Кстати, если говорить о причинах заблуждения в славистской историографии юго-восточных соседей средневековой Руси, то надо отметить еще одно обстоятельство, способствовавшее по­явлению версий о кочевниках и бродячих народах в Восточной Европе. Кроме переселенцев, имевших в период адаптации внешний облик кочевников и бродячих, здесь в XV в. оформилась еще одна весьма специфическая группа населения — крымские татары. Это была небольшая группа, крайне сложная по этническому происхождению, состоявшая далеко не только из кыпчаков (а вероятнее всего, даже большей частью не из них), но усвоившая язык кыпчакской группы. Эта группа в течение трех столетий, до ликвидации Крымского ханства в конце XVIII в., сохраняла ярко выраженный паразитический, хищнический характер, имея слабое, далеко недостаточное для собственных нужд хозяйство и существуя главным образом за счет грабежа и работорговли. Возможность такого существования обеспечивалась тем, что Крымское ханство было вассалом Турции и, что особенно важно, «работало» на богатейших черноморских и ближневосточных куп­цов-работорговцев. Систематическим угоном в рабство десятков и сотен тысяч людей крымцы снискали себе очень прочную ненависть всех соседей, в том числе украинцев (страдавших больше всех), русских и народов Северного Кавказа. Крымские ханы заставляли заниматься тем же хищничеством и подчиненные им группы северопричерноморских ногайцев, ближайшие к Крыму.
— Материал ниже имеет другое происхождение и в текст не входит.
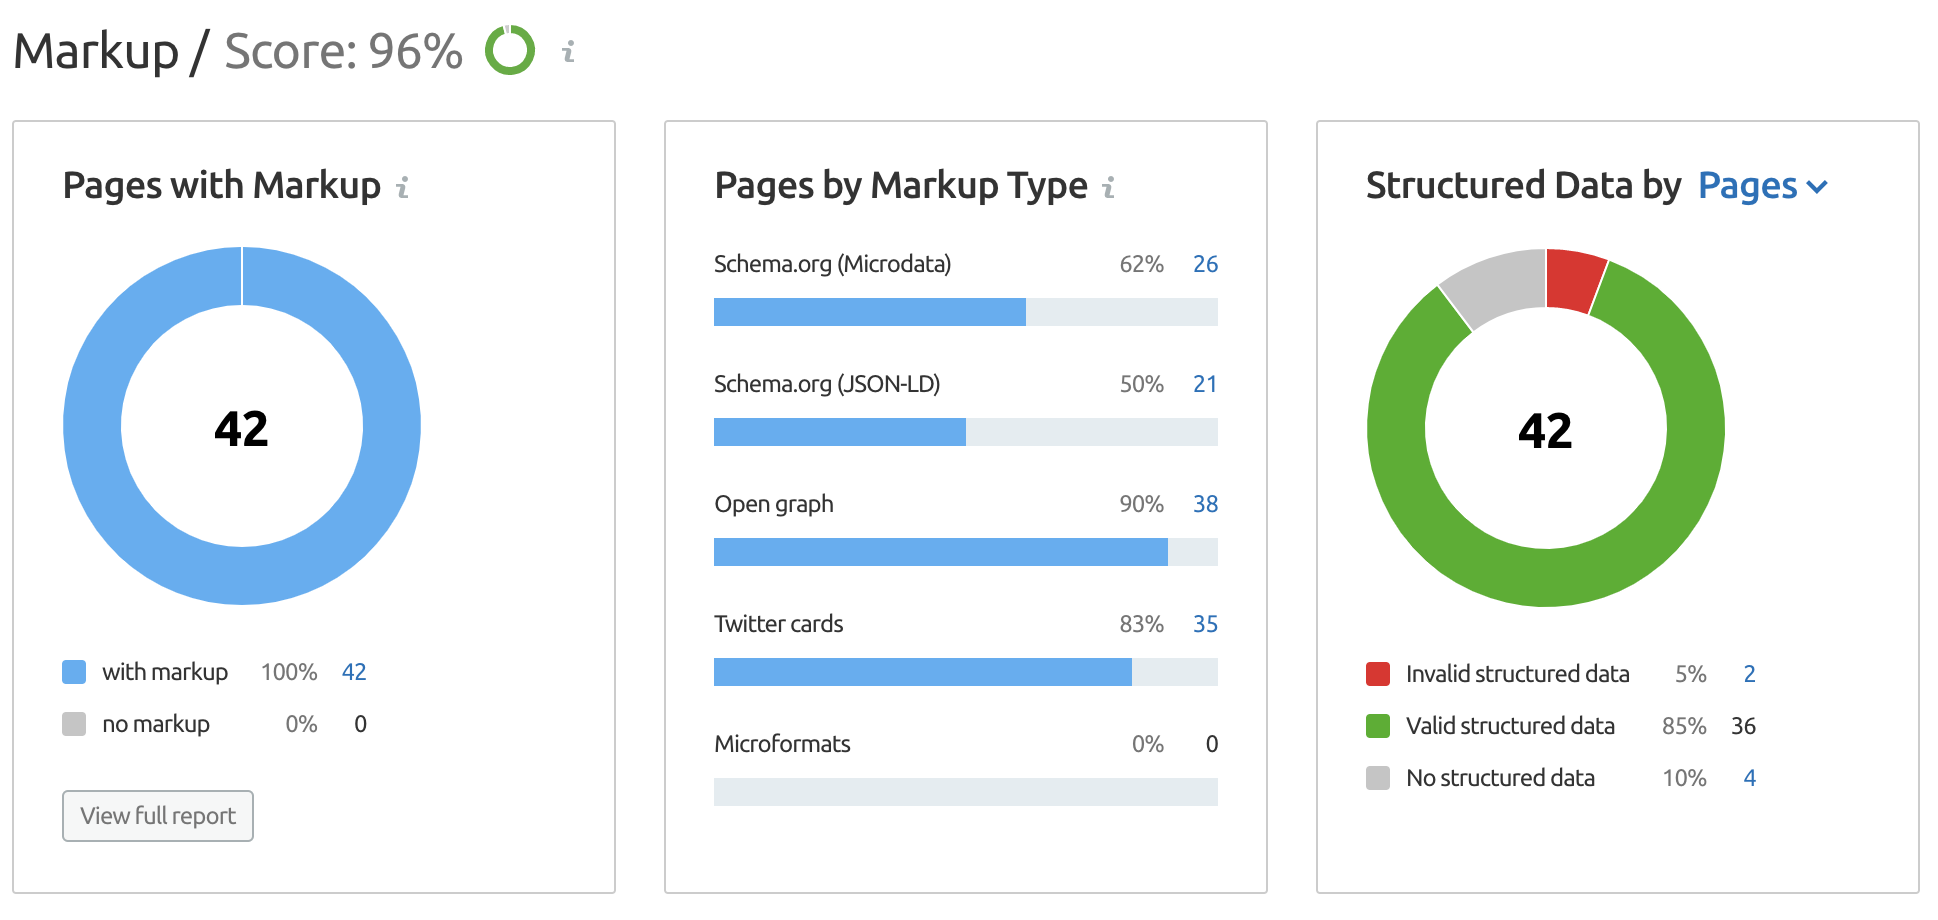
Task: Click the green score ring icon
Action: click(x=509, y=50)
Крымцы были большей частью вполне оседлы, отчасти были полукочевниками, но отнюдь не кочевниками. В материковой части Восточной Европы они не кочевали, а только воевали и грабили. Но на южных границах Руси их войска появлялись, имея внешний облик кочевников, нерегулярно, то тут, то там, давая повод считать их бродячими. На Руси долго не понимали принципиальной разницы между крымцами и прочими татарами и ногайцами. Этому способствовали и мусульманская религия, к тому времени распространившаяся у всех татар и ногайцев, и то, что крым­кие ханы изображали себя наследниками Золотой Орды (хотя сами больше всех способствовали ее уничтожению).

Вот эта-то группа, очень сильно испортившая репутацию всех тюркоязычных и особенно неоседлых народов в глазах русских и украинцев немало способствовала тому, что все неоседлые тюркоязычные соседи восточных славян стали считаться кочевниками, а все кочевники — бродягами, грабителями, работорговцами и вообще вредным элементом. А эти обывательские представления повлияли и на научную историографию. В частности, они стали ретроспективно распространяться и на такие группы населения, которые существовали задолго до появления Крымского ханства. Мы не хотим сказать, что золотоордынские и прочие татары (по русской терминологии) вовсе не грабили, не угоняли людей в плен и не занимались работорговлей. В средние века этим не брезговал вообще никто. Но ни у одного восточноевропейского народа эти явления по своим масштабам не шли ни в какое сравнение с тем, что творили крымцы.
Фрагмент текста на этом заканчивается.